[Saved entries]
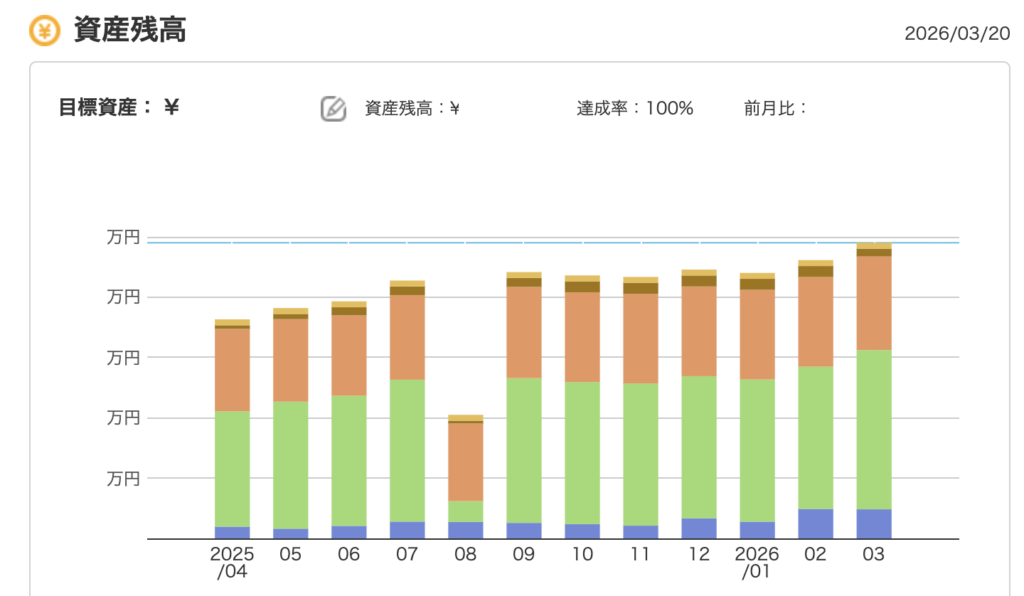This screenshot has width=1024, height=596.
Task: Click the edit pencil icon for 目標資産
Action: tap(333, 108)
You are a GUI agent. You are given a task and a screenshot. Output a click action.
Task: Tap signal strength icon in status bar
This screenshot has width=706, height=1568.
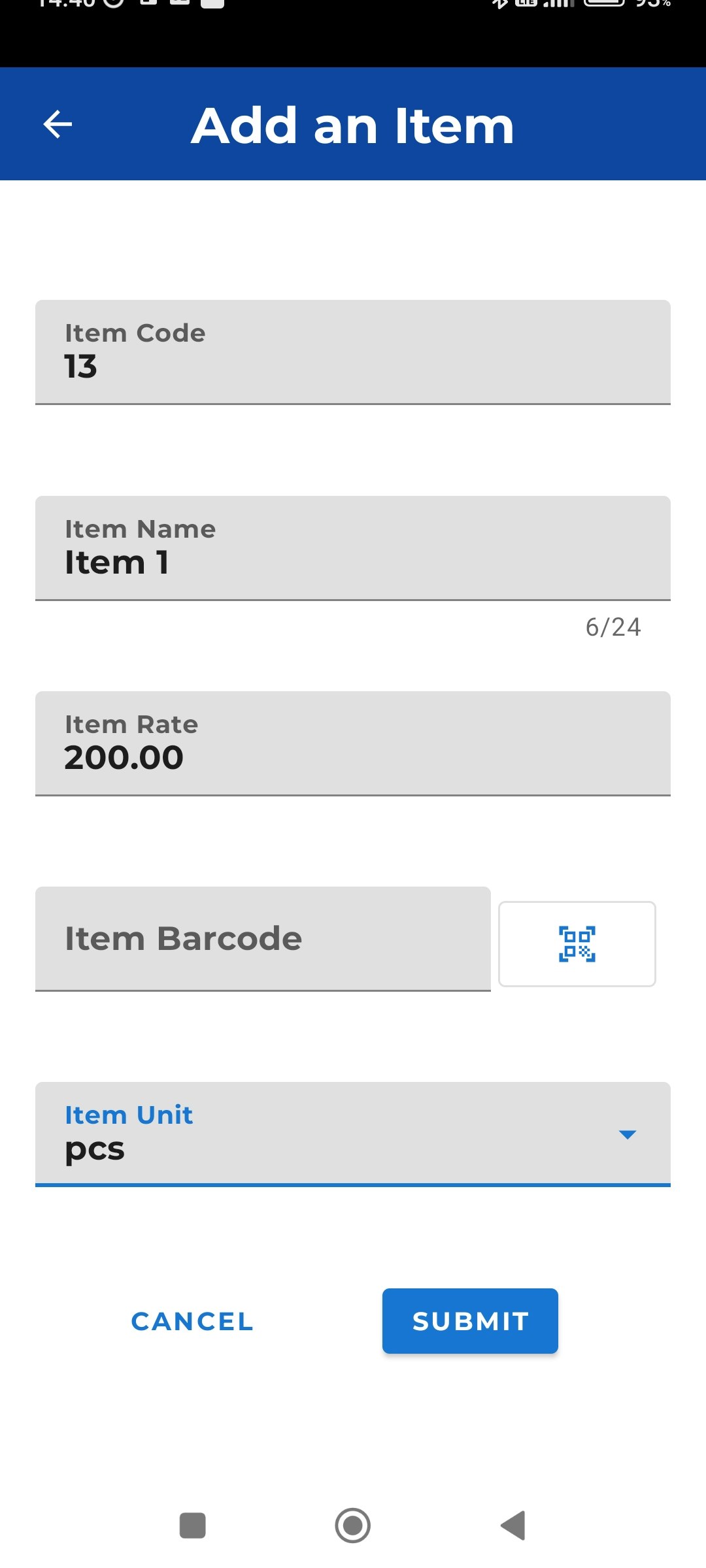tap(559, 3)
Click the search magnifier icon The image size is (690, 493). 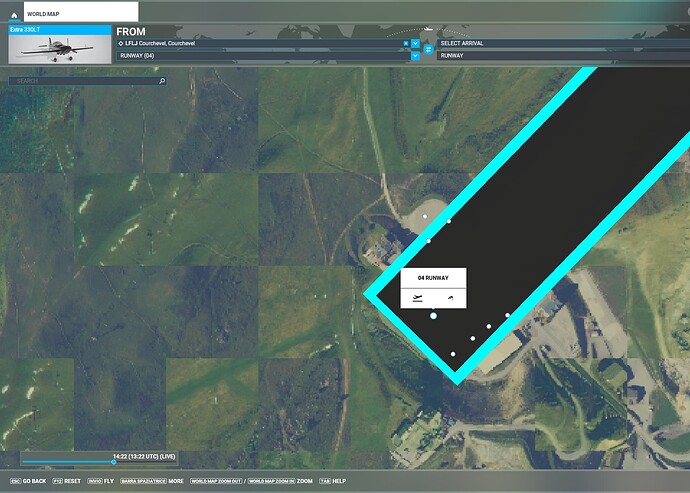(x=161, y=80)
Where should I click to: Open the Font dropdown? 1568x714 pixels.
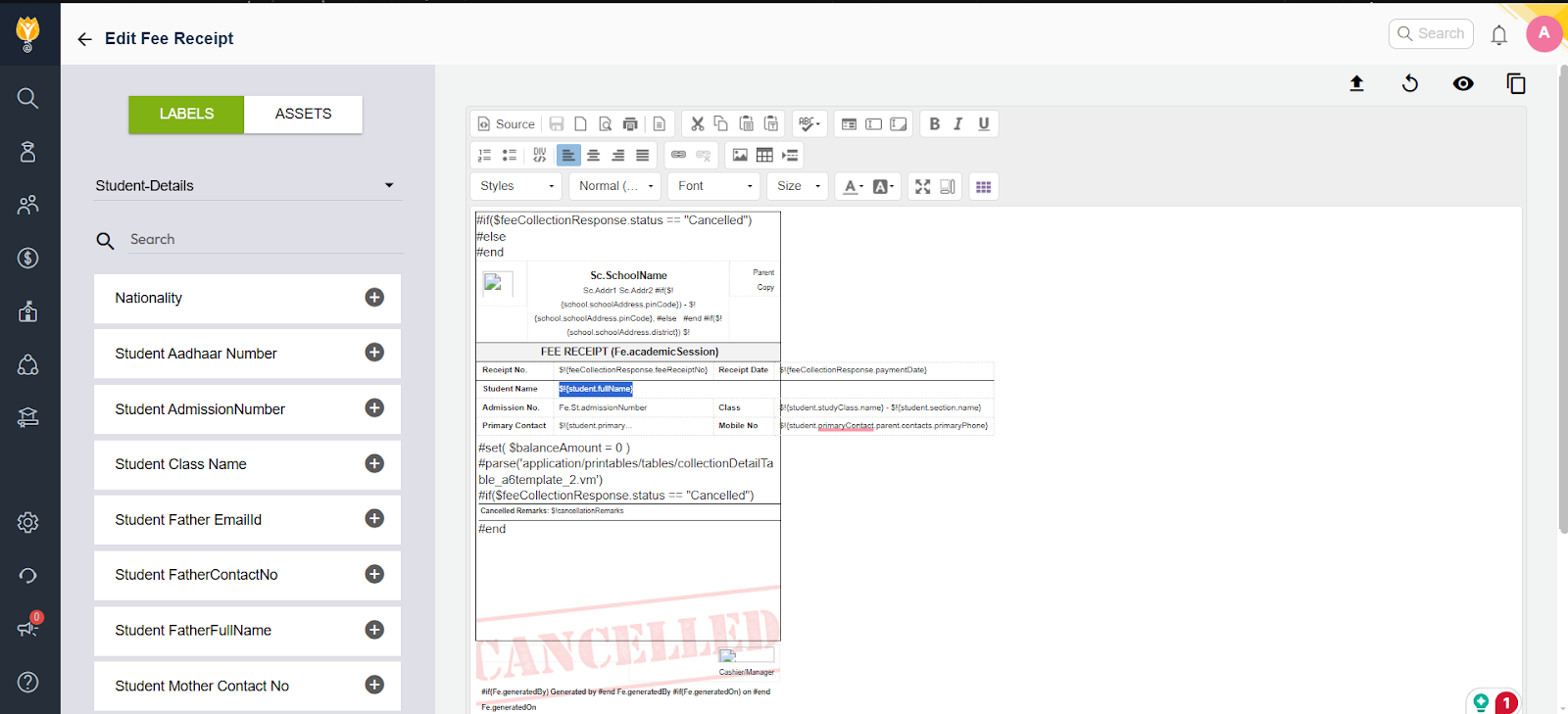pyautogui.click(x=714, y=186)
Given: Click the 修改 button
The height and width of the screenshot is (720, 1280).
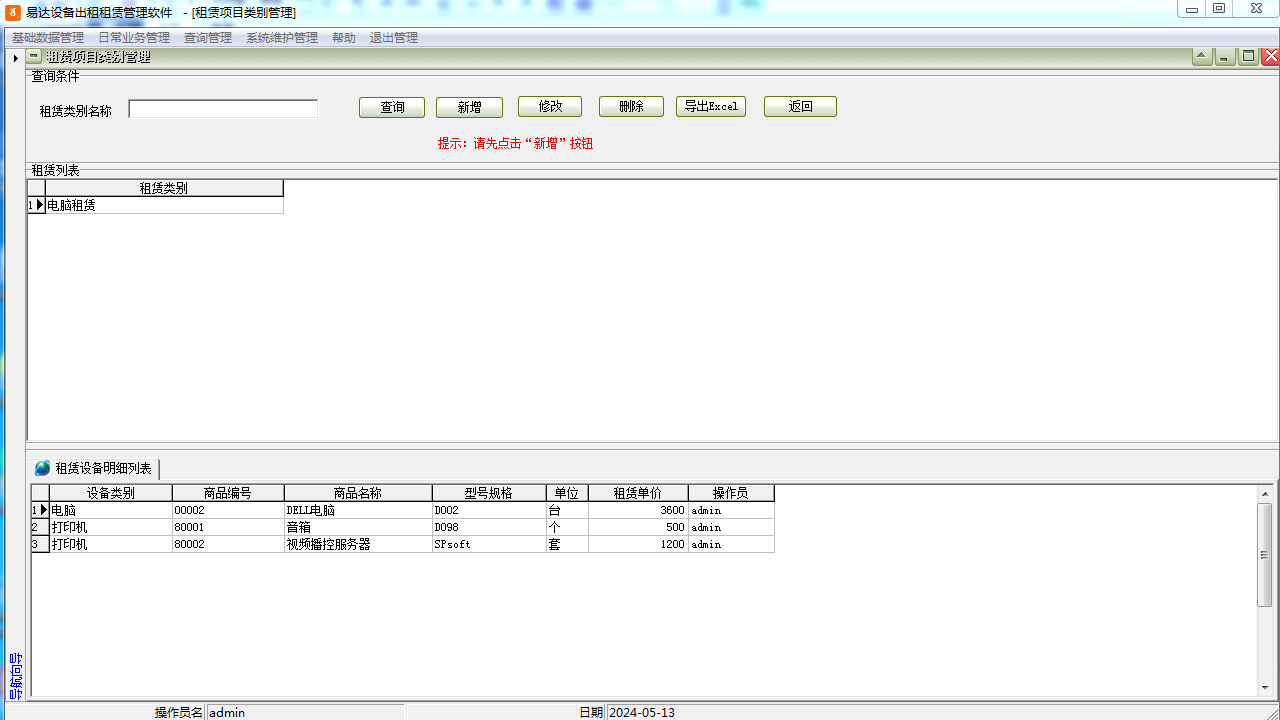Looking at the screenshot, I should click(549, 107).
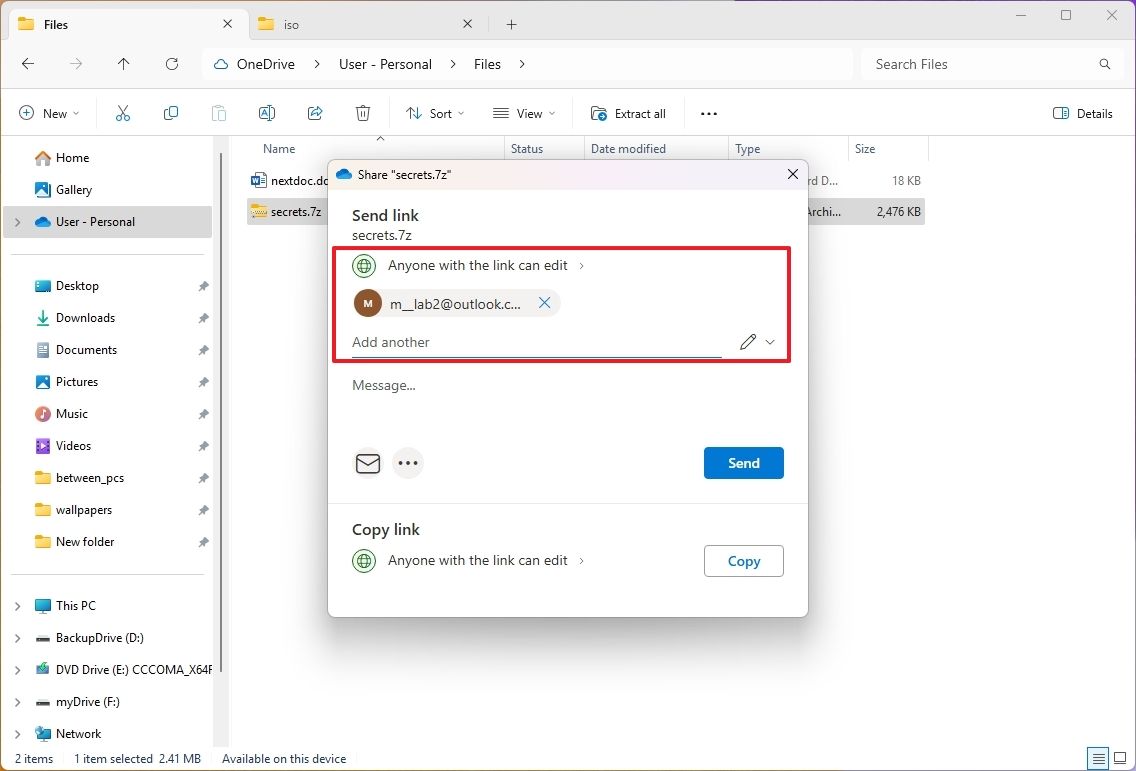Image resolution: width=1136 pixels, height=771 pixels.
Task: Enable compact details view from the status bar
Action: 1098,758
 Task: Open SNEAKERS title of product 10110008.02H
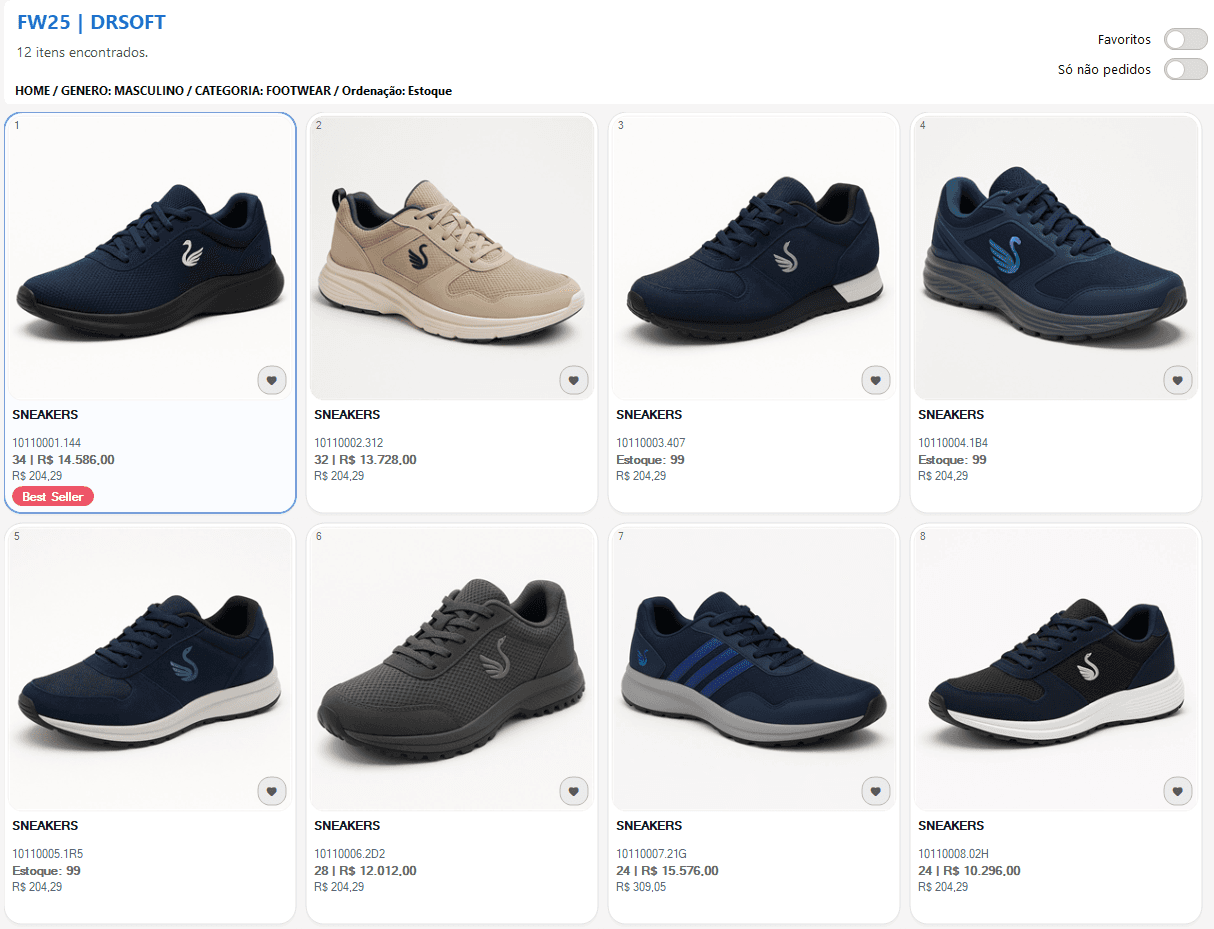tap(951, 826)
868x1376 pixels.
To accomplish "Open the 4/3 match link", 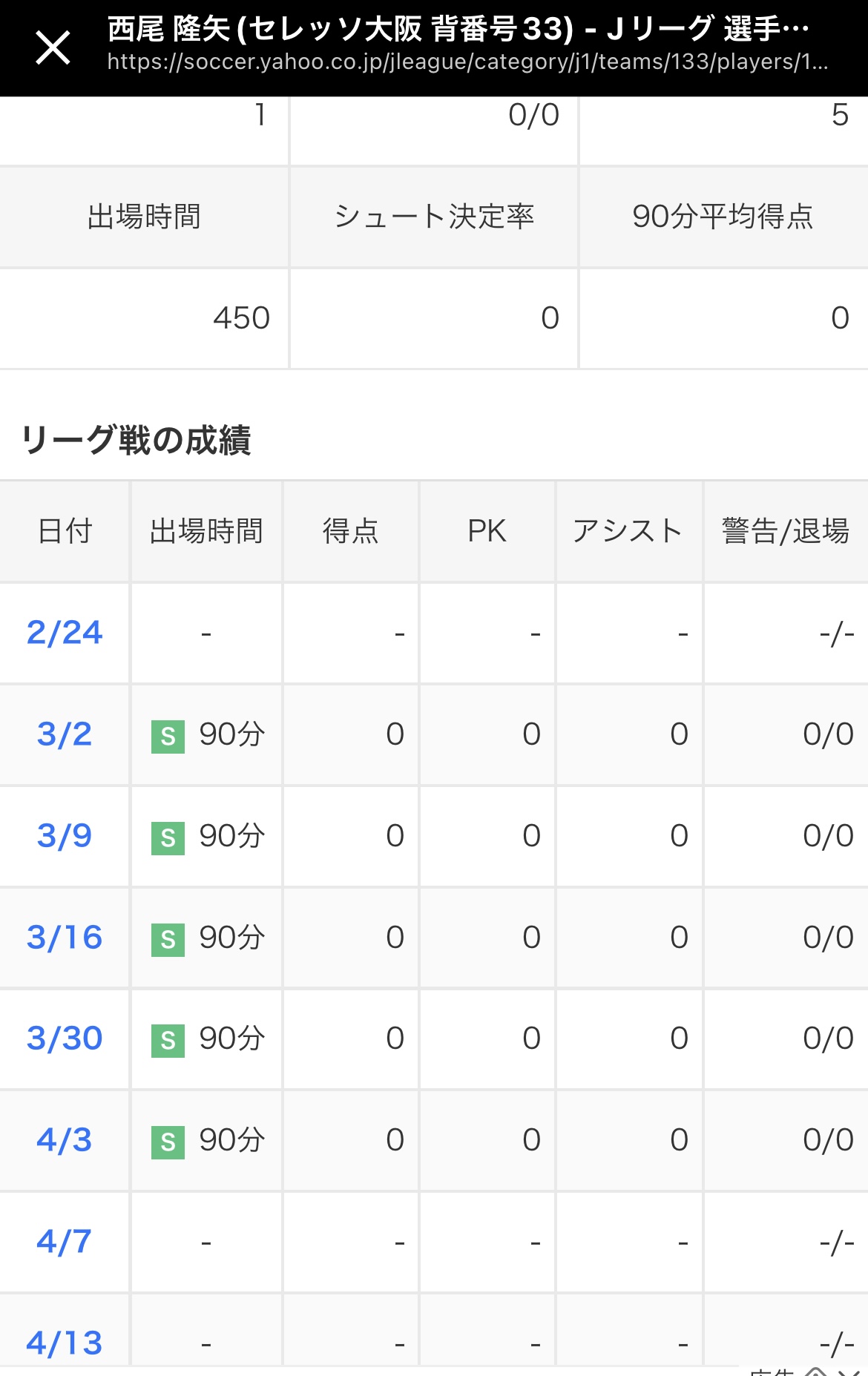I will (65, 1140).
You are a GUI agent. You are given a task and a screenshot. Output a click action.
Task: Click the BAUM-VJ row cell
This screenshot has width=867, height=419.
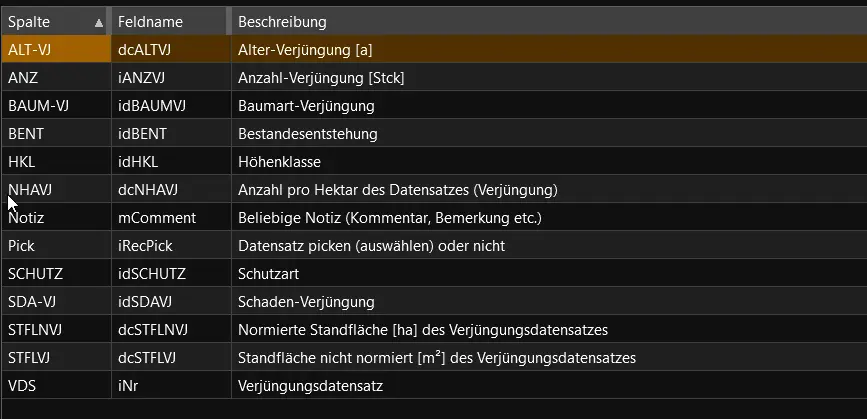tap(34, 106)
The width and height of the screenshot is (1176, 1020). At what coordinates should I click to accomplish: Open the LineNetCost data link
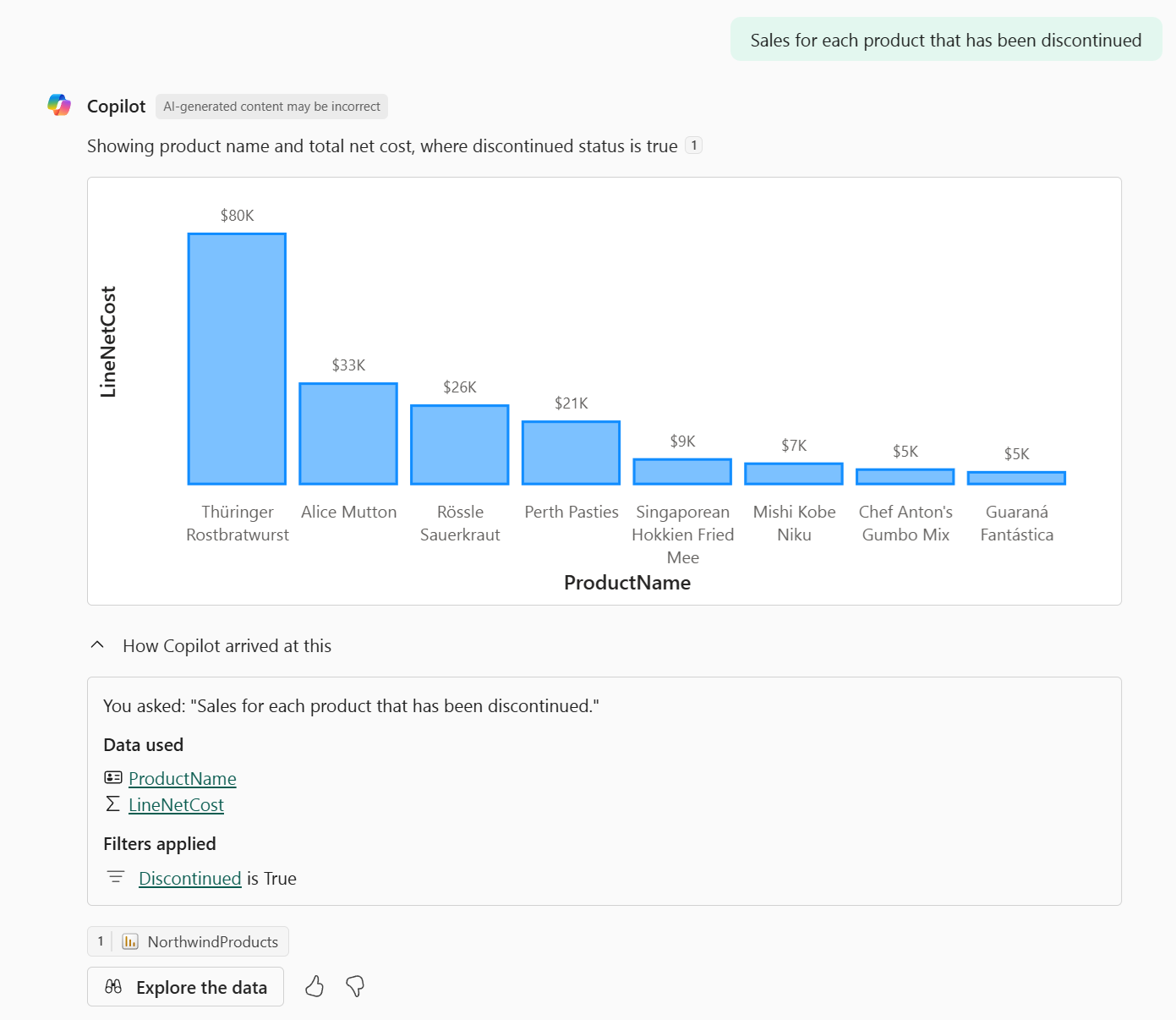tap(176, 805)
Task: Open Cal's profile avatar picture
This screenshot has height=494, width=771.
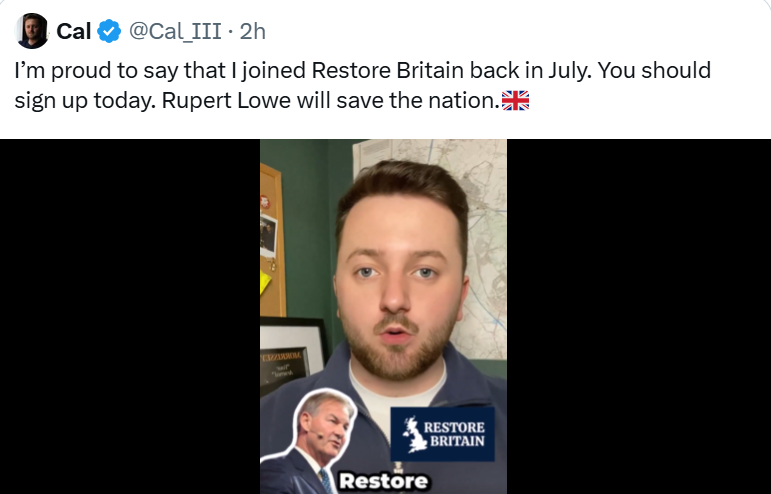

● **Work to complete**
Leave out every picture, and repeat word for word only the lines from the one holding "This screenshot has width=867, height=419." through the end of the entries above, both ends included.

● **Your response**
This screenshot has width=867, height=419.
tap(34, 106)
The width and height of the screenshot is (1176, 1020). At what coordinates should I click to accomplish: Open the LineNetCost data link
tap(176, 805)
Task: Open Cal's profile avatar picture
This screenshot has height=494, width=771.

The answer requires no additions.